The basic reason for this is down to code generation by the compiler. PTX assembler has different virtual register state spaces for floating point and integer, and it (I think) isn't possible to perform a 64 bit load into two registers in different state spaces. So the compiler emits two 32 bit loads in the mixed integer/float struct, but can emit a 64 bit vector load into two registers in the float/float struct case.

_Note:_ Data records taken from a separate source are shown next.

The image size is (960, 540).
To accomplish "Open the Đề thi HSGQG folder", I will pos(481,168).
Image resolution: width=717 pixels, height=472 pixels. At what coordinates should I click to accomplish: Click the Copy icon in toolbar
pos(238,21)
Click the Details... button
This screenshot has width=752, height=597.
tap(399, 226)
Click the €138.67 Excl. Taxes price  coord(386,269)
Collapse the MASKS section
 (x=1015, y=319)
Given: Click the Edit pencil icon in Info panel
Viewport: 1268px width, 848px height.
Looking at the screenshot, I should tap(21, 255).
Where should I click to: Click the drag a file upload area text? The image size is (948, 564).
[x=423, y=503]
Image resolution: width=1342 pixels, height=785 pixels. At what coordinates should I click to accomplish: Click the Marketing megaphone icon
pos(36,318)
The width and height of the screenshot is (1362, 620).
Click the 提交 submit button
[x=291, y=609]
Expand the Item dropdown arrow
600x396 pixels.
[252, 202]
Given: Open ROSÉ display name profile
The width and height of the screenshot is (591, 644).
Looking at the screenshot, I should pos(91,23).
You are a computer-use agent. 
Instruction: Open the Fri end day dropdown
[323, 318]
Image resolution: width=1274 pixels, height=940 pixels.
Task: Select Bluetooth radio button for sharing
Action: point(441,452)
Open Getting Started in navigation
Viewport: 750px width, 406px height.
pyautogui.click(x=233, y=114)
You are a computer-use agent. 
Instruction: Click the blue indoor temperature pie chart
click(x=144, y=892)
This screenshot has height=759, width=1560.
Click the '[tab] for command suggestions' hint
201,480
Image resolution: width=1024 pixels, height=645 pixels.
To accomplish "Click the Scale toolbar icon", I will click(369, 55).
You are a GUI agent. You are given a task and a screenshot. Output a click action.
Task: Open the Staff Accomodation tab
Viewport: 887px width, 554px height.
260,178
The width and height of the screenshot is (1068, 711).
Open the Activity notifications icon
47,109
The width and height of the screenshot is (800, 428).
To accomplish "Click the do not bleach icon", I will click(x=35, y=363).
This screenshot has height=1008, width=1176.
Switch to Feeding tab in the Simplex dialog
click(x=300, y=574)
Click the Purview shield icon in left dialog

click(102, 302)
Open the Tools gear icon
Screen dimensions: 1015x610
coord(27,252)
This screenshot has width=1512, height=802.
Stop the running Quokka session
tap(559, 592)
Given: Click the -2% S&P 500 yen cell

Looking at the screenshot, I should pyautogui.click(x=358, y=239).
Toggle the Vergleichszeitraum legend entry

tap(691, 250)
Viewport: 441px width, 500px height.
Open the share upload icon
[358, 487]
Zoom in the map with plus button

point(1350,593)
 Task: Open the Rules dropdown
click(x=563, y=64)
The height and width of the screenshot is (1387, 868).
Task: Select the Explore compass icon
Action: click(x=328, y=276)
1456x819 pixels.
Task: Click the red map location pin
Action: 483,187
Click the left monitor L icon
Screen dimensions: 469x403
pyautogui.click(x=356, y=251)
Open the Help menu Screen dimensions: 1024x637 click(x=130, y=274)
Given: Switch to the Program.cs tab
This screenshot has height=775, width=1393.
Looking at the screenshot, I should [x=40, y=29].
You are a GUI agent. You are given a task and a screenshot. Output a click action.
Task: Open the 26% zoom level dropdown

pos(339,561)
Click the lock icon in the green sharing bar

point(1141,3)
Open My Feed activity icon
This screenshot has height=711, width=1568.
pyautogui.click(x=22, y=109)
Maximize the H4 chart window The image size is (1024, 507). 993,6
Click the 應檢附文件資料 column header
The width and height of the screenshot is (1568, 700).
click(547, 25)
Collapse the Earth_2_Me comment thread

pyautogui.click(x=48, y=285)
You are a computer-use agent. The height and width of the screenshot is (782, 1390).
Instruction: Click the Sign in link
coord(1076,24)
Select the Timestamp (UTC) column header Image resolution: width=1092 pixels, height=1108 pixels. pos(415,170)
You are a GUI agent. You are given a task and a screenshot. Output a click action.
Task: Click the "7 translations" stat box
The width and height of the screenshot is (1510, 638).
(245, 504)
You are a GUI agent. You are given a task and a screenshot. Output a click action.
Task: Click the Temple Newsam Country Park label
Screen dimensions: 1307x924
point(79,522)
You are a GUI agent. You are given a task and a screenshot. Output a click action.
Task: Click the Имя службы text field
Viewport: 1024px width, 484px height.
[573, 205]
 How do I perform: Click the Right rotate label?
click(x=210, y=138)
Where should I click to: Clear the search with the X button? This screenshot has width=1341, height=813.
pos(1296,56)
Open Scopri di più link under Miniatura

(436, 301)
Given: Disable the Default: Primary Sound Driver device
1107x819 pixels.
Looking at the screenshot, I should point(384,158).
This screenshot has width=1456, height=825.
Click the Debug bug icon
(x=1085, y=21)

This can be illustrated by considering the following model of your code:

struct __align__(8) ElementsB 
{
    float weight;
    float value;
};

struct __align__(8) ElementsA 
{
    float weight;
    int value;
};

template<typename T>
__global__ void kernel(const T* __restrict__ in, T* __restrict__ out, bool flag)
{
    int idx = threadIdx.x + blockIdx.x * blockDim.x;

    T ival = in[idx];
    if (flag) {
        out[idx] = ival;
    }
}


template __global__ void kernel<ElementsA>(const ElementsA *, ElementsA *, bool);
template __global__ void kernel<ElementsB>(const ElementsB *, ElementsB *, bool);

Here we have the two structures you mentioned, and a simple templated kernel instantiated for both types. If we look at the PTX emitted by the compiler for sm_20 (CUDA 5.0 release compiler), the differences are obvious. For the ElementsA instance:

    ld.param.u32    %r4, [_Z6kernelI9ElementsAEvPKT_PS1_b_param_0];
    ld.param.u32    %r5, [_Z6kernelI9ElementsAEvPKT_PS1_b_param_1];
    ld.param.u8     %rc1, [_Z6kernelI9ElementsAEvPKT_PS1_b_param_2];
    cvta.to.global.u32      %r1, %r5;
    cvta.to.global.u32      %r6, %r4;
    .loc 2 16 1
    mov.u32         %r7, %ntid.x;
    mov.u32         %r8, %ctaid.x;
    mov.u32         %r9, %tid.x;
    mad.lo.s32      %r2, %r7, %r8, %r9;
    .loc 2 18 1
    shl.b32         %r10, %r2, 3;
    add.s32         %r11, %r6, %r10;
    ld.global.u32   %r3, [%r11+4];  // 32 bit integer load
    ld.global.f32   %f1, [%r11];  // 32 bit floating point load

(comments added for emphasis)

and for the Element B instance:

    ld.param.u32    %r3, [_Z6kernelI9ElementsBEvPKT_PS1_b_param_0];
    ld.param.u32    %r4, [_Z6kernelI9ElementsBEvPKT_PS1_b_param_1];
    ld.param.u8     %rc1, [_Z6kernelI9ElementsBEvPKT_PS1_b_param_2];
    cvta.to.global.u32      %r1, %r4;
    cvta.to.global.u32      %r5, %r3;
    .loc 2 16 1
    mov.u32         %r6, %ntid.x;
    mov.u32         %r7, %ctaid.x;
    mov.u32         %r8, %tid.x;
    mad.lo.s32      %r2, %r6, %r7, %r8;
    .loc 2 18 1
    shl.b32         %r9, %r2, 3;
    add.s32         %r10, %r5, %r9;
    ld.global.v2.f32        {%f9, %f10}, [%r10];  // 64 bit float2 load

The reason there is no performance penalty between the two is that the underlying hardware uses 128 byte fetches for coalesced warp level loads, and in both cases the transactions result in the same pair of 128 byte fetches.